Lo que más me sorprendió al ver el puente Simón Bolívar, mucho antes de que llegaran los vehículos, fue la pobre concurrencia. Era evidente que tan poca gente no lograría crear un escudo humano para la ayuda. Hasta el gobierno colombiano fue sorprendido por la falta de gente. Varios manifestantes dijeron que se habían inscrito vía whatsapp y correo electrónico. Pero los organizadores del operativo no compartieron números esperados con los periodistas y, al parecer, tampoco con los representantes del Gobierno colombiano. No solo fracasaron en la convocatoria sino también cometieron la imprudencia de permitir la presencia de niños en las tractomulas.

Foto por: Javier Castañeda

Uno no podía dejar de contrastar la limitada respuesta a la convocatoria con la masiva presencia la víspera en el concierto Aid Venezuela. Unos, como el cantante Nacho, señalaban que buena parte de los venezolanos habían regresado al país el día anterior y no habían podido volver a cruzar. Otros, como el magistrado Rafael Ortega, decían que habían elegido mandar solo jóvenes. También, supongo, tiene que haber contado el miedo. Pero, la gente de Guaidó sí falló. No puso en frontera la gente requerida. ¿No quiso o no pudo?

  • El debate sobre el lenguaje

Pasé la mayor parte del tiempo rodeada de dos periodistas francesas. Para los medios internacionales, uno de los desafíos consistió en caracterizar el operativo. “Nosotros no participamos en lo que para nosotros no es una ayuda humanitaria”, dijo Christoph Harnish, el representante del Comité Internacional de la Cruz Roja. Muchos le copiaron y la colega de Le Soir de Francia, por ejemplo, optó por la expresión “ayuda americana”. También se discutió acerca de los calificativos que habría que ponerle a la represión. ¿Brutal, así como lo planteó El Tiempo? Quizás no tanto… También dio mucho que hablar la quema de los camiones. Entre los extranjeros, la mayoría no se atrevió a señalar el responsable en tanto ningún video o foto muestra con claridad el origen del fuego.

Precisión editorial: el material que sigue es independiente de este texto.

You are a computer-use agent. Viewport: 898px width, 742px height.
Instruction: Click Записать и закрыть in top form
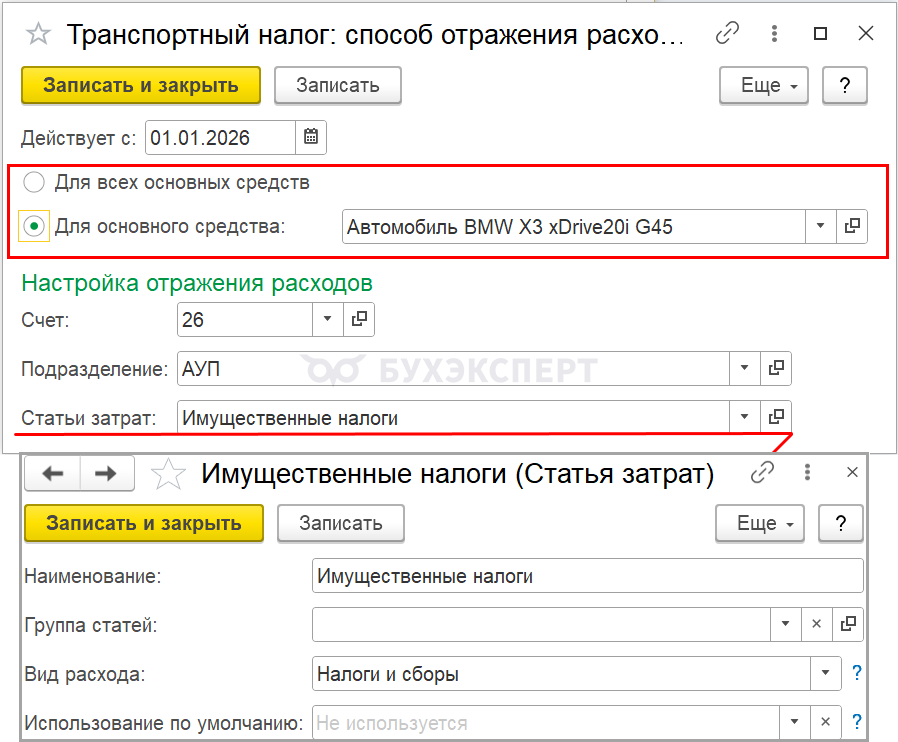tap(141, 85)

  • Los ganadores y los perdedores

En el corto plazo, Nicolás Maduro triunfa porque, no solo cumplió con su amenaza de detener a los camiones, sino también compró tiempo. Pero le costará más adelante porque le dio mayores argumentos a sus opositores en la arena internacional y aumentó su determinación.

Del otro lado, Guaidó estaba en un escenario de gana-gana. Ganaba si entraba la ayuda y también si había actos de violencia estatal. Ismael García, diputado venezolano y uno de los organizadores de la operación de ayuda, manifiesta, como lo pueden escuchar en el audio que se encuentra publicado en esta página que el fracasado operativo constituyó un triunfo político. ¿Sería eso lo que se buscaba con la colaboración de Colombia?

A más largo plazo, su gente también pierde. Muchos de los venezolanos que quedaron del lado colombiano expresaron su disgusto mientras se acomodaban para dormir a la intemperie. “¿Dónde están los políticos que nos convocaron?”  No cuenten conmigo para otra manifestación” “¿Por qué Guaidó no nos da instrucciones?” De hecho, varios organizadores les pidieron regresar al puente Simón Bolívar el domingo. El presidente Duque no lo permitió despejándolo desde la noche. No habrá más operaciones de ayuda desde la frontera colombiana.